De notre envoyée spéciale à Nantes
Ils sont tous venus, ils sont tous là... Même Daniel Cohn-Bendit, qui s’est pourtant interrogé sur sa présence à ces journées d’été de la mouvance écologiste, après que son invitation à Rama Yade pour un débat sur le sport a créé un tohu-bohu parmi ses camarades. Un peu à reculons quand même. «Je ne boude pas, je participe à des débats mais c’est vrai, il y a une lassitude chez moi de voir décortiquer les paroles de tout un chacun», confie-t-il ce jeudi à la mi-journée à quelques journalistes devant la fac de droit de Nantes, où se tient le rassemblement.
>> Retrouvez ici les quatre points de débat qui agitent la mouvance écolo
S'il garde cette allure juvénile - costume cris rayé, tee-shirt et basket – l’eurodéputé a la mine désabusée. «La chose que tout le monde doit comprendre, c’est que la construction du futur rassemblement ne passera pas par moi», dit celui qui a contribué à lancer Europe Ecologie lors des européennes de 2009.
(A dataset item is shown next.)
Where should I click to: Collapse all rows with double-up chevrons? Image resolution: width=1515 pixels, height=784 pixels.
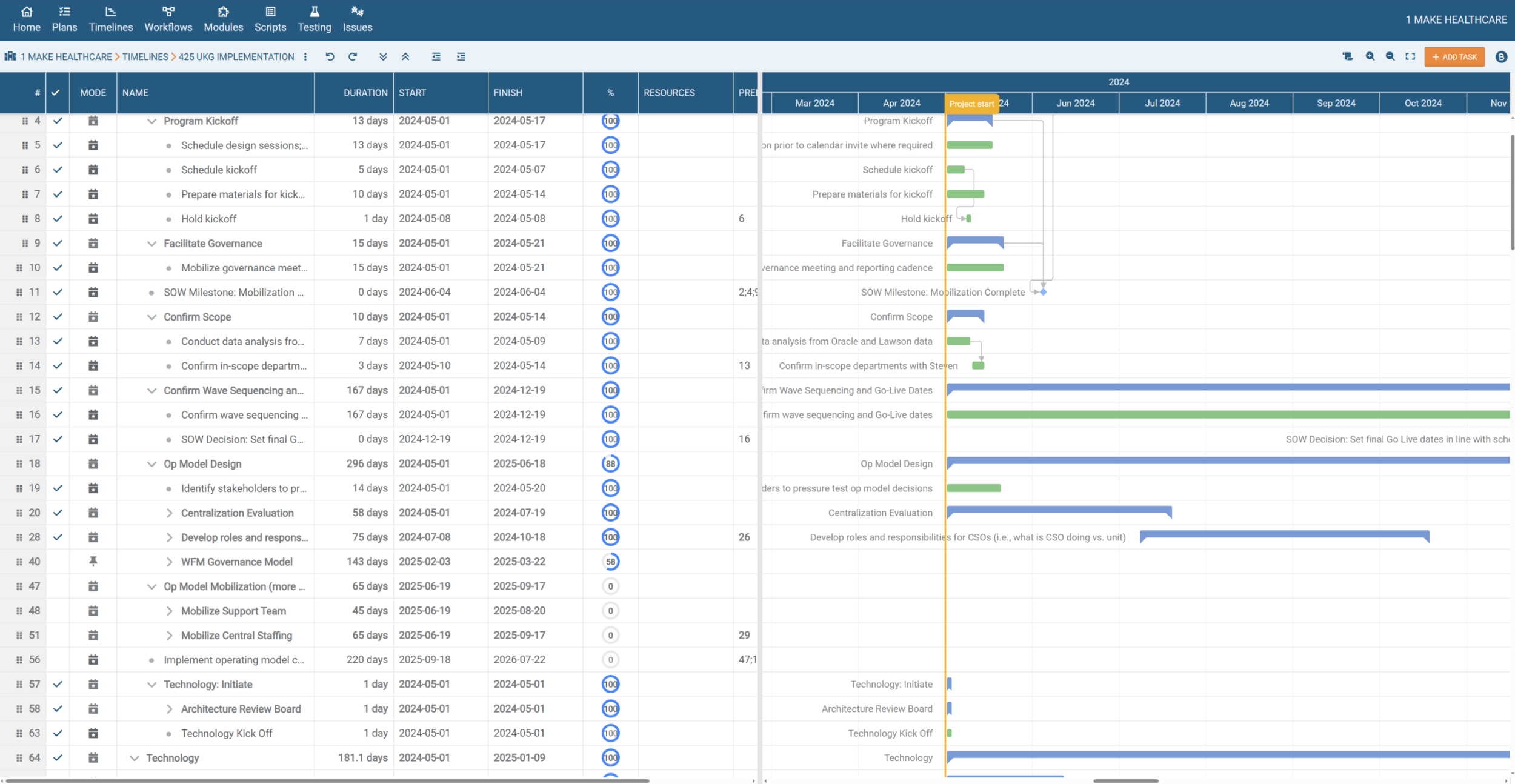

«Je fais de la politique depuis 40, c’est pas à moi qu’il faut demander la solution», raille-t-il, ajoutant, plus sérieusement: «culturellement, les problèmes d’organisations, de savoir qui est secrétaire national ou trésorier, c’est pas ma tasse de thé.» Il fait un pas de côté mais c’est pourtant bien lui qui avait lancé l’appel du 22 mars, pour proposer la création d’une «coopérative politique» unissant les Verts et Europe Ecologie. Mais la proposition a été reçue par de telles réserves – c’est le moins qu’on puisse dire - chez certains Verts, notamment le n°2, Jean-Vincent Placé, qu’il baisse les armes, fatigué des «phrases définitives».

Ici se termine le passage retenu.